Page -
/---

When there is no correlation between human and automatic metrics ( $\rho=0$ ), the data efficiency is naturally $1$ (no gain). In order to achieve a data efficiency of $2$ (half the labeling cost), we need $|\rho|\geq\sqrt{2}/2\approx 0.707$ . Interestingly, even for an automatic metric with perfect correlation ( $\rho=1$ ), the data efficiency is still capped by $\frac{1+\gamma}{\gamma}$ : unless $\gamma\to 0$ the data efficiency cannot increase unboundedly. Intuitively, even if we knew that $\rho=1$ , $f(z)$ would be undetermined up to a constant additive shift and just estimating the shift would incur a variance of $\frac{1}{n}\sigma_{a}^{2}$ .

3 Using the control variates estimator

The control variates estimator can be easily integrated into an existing evaluation: we run human evaluation on a random sample of system outputs, automatic evaluation on all the system outputs, and plug in these results into Algorithm 1.

It is vital that we are able to evaluate the automatic metric on a significantly larger set of examples than those with human evaluations to reliably normalize $g(z)$ : without these additional examples, it be can shown that the optimal minimax estimator for $\mu$ is simply the naive estimate $\hat{\mu}_{\text{mean}}$ . Intuitively, this is because estimating the mean of $g(z)$ incurs an equally large variance as estimating $\mu$ . In other words, $g(z)$ is only useful if we have additional information about $g$ beyond the samples $\{z^{(i)}\}$ .

Algorithm 1 shows the estimator. In practice, we do not know $\alpha=\operatorname{Cov}(f(z),g(z))$ , so we use a plug-in estimate $\hat{\alpha}$ in line 3 to compute the estimate $\widetilde{\mu}$ in line 4. We note that estimating $\alpha$ from data does introduce a $O(1/n)$ bias, but when compared to the standard deviation which decays as $\Theta(1/\sqrt{n})$ , this bias quickly goes to .

The estimator $\widetilde{\mu}$ in Algorithm 1 has $O(1/n)$ bias.

An additional question that arises when applying Algorithm 1 is figuring out how many samples $n$ to use. Given a target variance, the number of samples can be estimated using (6) with conservative estimates of $\sigma^{2}_{f}$ , $\sigma^{2}_{a}$ and $\rho$ . Alternatively, our estimator can be combined with a dynamic stopping rule (Mnih et al., 2008) to stop data collection once we reach a target confidence interval.

4 Discussion of assumptions

We will soon see that empirical instantiations of $\gamma$ and $\rho$ lead to rather underwhelming data efficiencies in practice. In light of our optimality result, does this mean there is no hope for gains? Let us probe our assumptions. We assumed that the human judgments are uncorrelated across different system outputs; it is possible that a more accurate model of human annotators (e.g. Passonneau and Carpenter (2014)) could offer improvements. Perhaps with additional information about $g(z)$ such as calibrated confidence estimates, we would be able to sample more adaptively. Of course the most direct routes to improvement involve increasing the correlation of $g$ with human judgments and reducing annotator variance, which we will discuss more later.

\---

Data extract -
/---

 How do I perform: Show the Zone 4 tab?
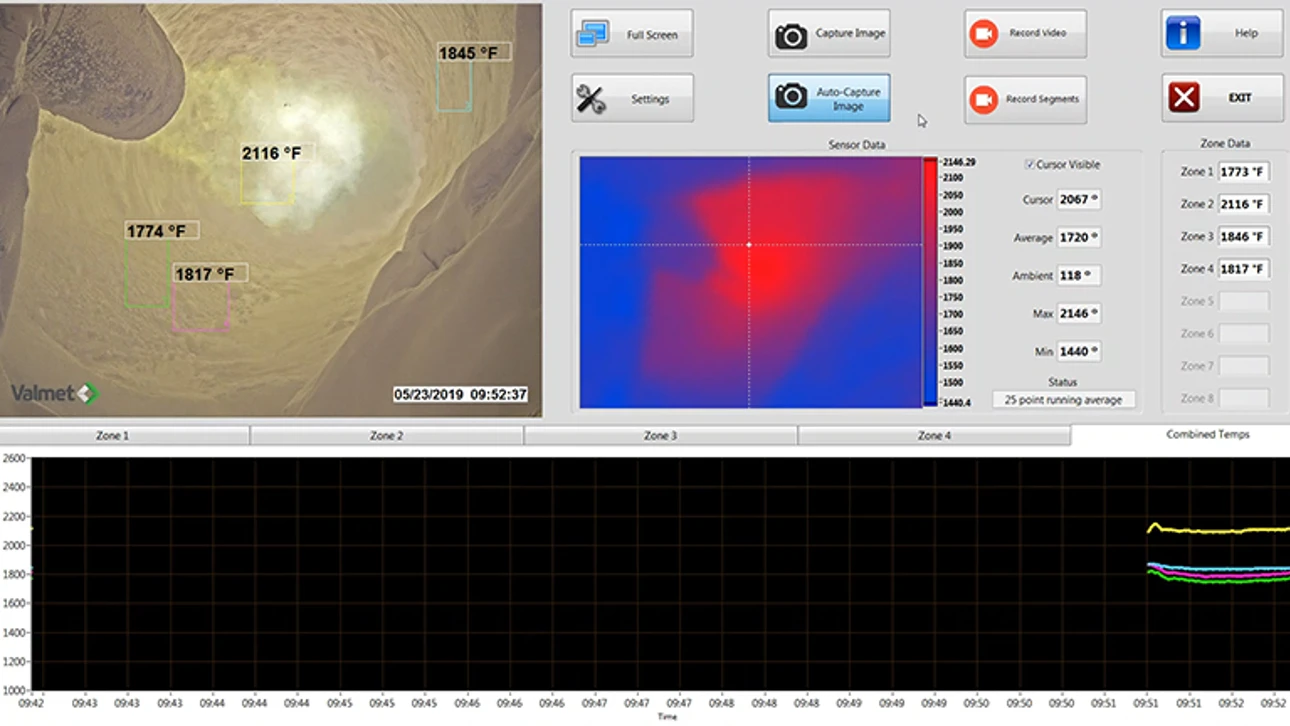click(934, 436)
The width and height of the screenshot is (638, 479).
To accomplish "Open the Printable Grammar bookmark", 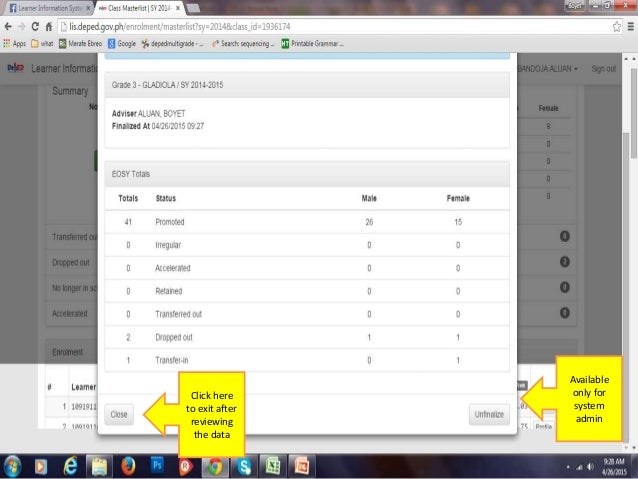I will [x=313, y=44].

\---

Tasks for this exercise -
[a] In the passage on the control variates estimator, what were the human judgments assumed to be?
[b] Rewrite part of the passage on the control variates estimator, swapping "random sample" for "stratified sample". Begin at the words "The control variates estimator can" and stop after "into Algorithm 1.".
[c] Carry on the passage on the control variates estimator from the point where it stops.

Solved tasks -
[a] Uncorrelated across different system outputs.

[b]
The control variates estimator can be easily integrated into an existing evaluation: we run human evaluation on a stratified sample of system outputs, automatic evaluation on all the system outputs, and plug in these results into Algorithm 1.

[c]
Tasks and datasets

In order to compare different approaches to evaluating systems, we first collected human judgments for the output of several automatic summarization and open-response question answering systems using Amazon Mechanical Turk. Details of instructions provided and quality assurance steps taken are provided in Appendix A of the supplementary material. In this section, we’ll briefly describe how we collected this data.

In automatic summarization, systems must generate a short (on average two or three sentence) summary of an article: for our study, we chose articles from the CNN/Daily Mail (CDM) dataset (Hermann et al., 2015; Nallapati et al., 2016) which come paired with reference summaries in the form of story highlights. We focus on the language quality of summaries and leave evaluating content selection to future work.

For each summary, we collected human judgments on a scale from 1–3 (Figure 4(a)) for fluency, (lack of) redundancy, and overall quality of the summary using guidelines from the DUC summarization challenge (Dang, 2006). As an alternate human metric, we also asked workers to post-edit the system’s summary to improve its quality, similar to the post-editing step in MT evaluations (Snover et al., 2006). Obtaining judgments costs about $0.15 per summary and this cost rises to about$ 0.40 per summary for post-editing.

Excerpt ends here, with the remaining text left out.